## Selected extract
· · ·

Decided: February 1, 1988.

ROBERT MCCABE AND JOANNE MCCABE, HIS WIFE, PLAINTIFFS,
v.
GREAT PACIFIC CENTURY CORPORATION, ABLE CORPORATION AND PATENT SCAFFOLDING COMPANY, DEFENDANTS, AND HUBER, HUNT & NICHOLS CONSTRUCTION CO., DEFENDANT-THIRD-PARTY PLAINTIFF-APPELLANT, V. POWER ELECTRIC COMPANY, THIRD-PARTY DEFENDANT-RESPONDENT, AND MORLOT CARPENTERS, INC., ET AL., THIRD-PARTY DEFENDANTS



On appeal from Superior Court of New Jersey, Law Division, Bergen County.

Pressler, Bilder, and Skillman. The opinion of the court was delivered by Skillman, J.A.D.

Skillman

[222 NJSuper Page 398] Plaintiff, Robert McCabe, was employed by third-party defendant, Power Electric Company (Power), which was a subcontractor of defendant, Huber, Hunt & Nichols Construction Company (Huber), the general contractor on a major construction project. Plaintiff was injured on the job site when he was struck by a moving exterior elevator. He brought this action

against Huber and also the owner of the property, the manufacturer of the exterior elevator and the party who installed it. Huber's alleged negligence consisted of failing to provide a safe workplace for plaintiff. Huber filed a third-party complaint which, as amended, named all its subcontractors on the project as third-party defendants. The third-party complaint was based on an indemnification clause in Huber's contract with Power and the other subcontractors which provided:

Subcontractor further specifically obligates himself to Contractor in the following respects: . . . (b) to indemnify Contractor and save it harmless from any and all claims, suits or liability resulting from any act or omission of Subcontractor, or Contractor, or their officers, agents, employees or servants in any manner related to the subject matter of this Subcontract, including without implied limitation, claims, suits, or liability for injury to or death of persons, including the employees of either Contractor or Subcontractor, and for damage to property;

Power moved for summary judgment, contending that the contractual indemnification clause relied upon by Huber was invalid. In a letter opinion dated January 27, 1987, the trial court concluded that Huber's indemnification claim was governed by Indiana law and that under the law of that state the indemnification clause in the contract between Huber and Power was invalid.*fn1 Accordingly it entered summary judgment dismissing Huber's indemnification claim against Power.*fn2 We granted Huber's motion for leave to appeal from this order. We now reverse.

Unless the parties to a contract express a different intent, the law of the state which has the most significant contacts with a contract and the parties to that contract will be applied in determining its validity or interpretation. State Farm Mutual Automobile Ins. Co. v. Simmons Estate, 84 N.J. 28, 34-36 (1980); Winer Motors, Inc. v. Jaguar Rover Triumph, Inc., 208 N.J. Super. 666, 672-673 (App.Div.1986);

see also Restatement, Conflicts 2d, § 188 at 575 (1971). The contract between Huber and Power involved the construction of a high rise building in New Jersey. Thus, the contract, involving the rendition of substantial services, was to be fully performed in New Jersey. Moreover, a complex set of New Jersey regulations applicable to building construction had to be followed in performing the contract. Under these circumstances, New Jersey's contacts with the contract were clearly more significant than those of Indiana. See Restatement, Conflicts 2d, § 196 at 623 (1971).

· · ·

## Dataset excerpt
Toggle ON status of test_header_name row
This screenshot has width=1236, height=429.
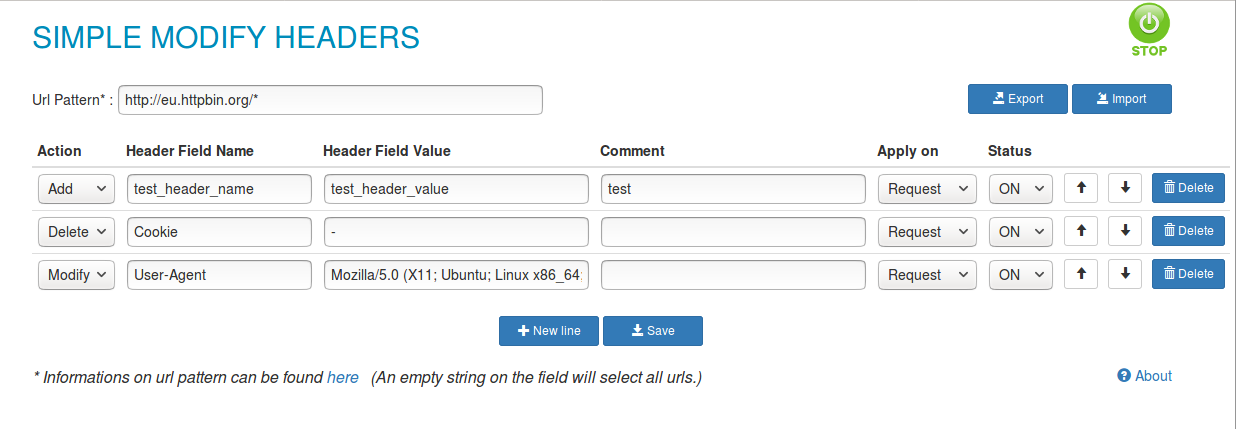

· · ·

## What is being asked
In the court opinion, which state's law did the trial court decide governed Huber's indemnification claim? The listing is separate from the court opinion and isn't related to it.

## Expected answer
Indiana law.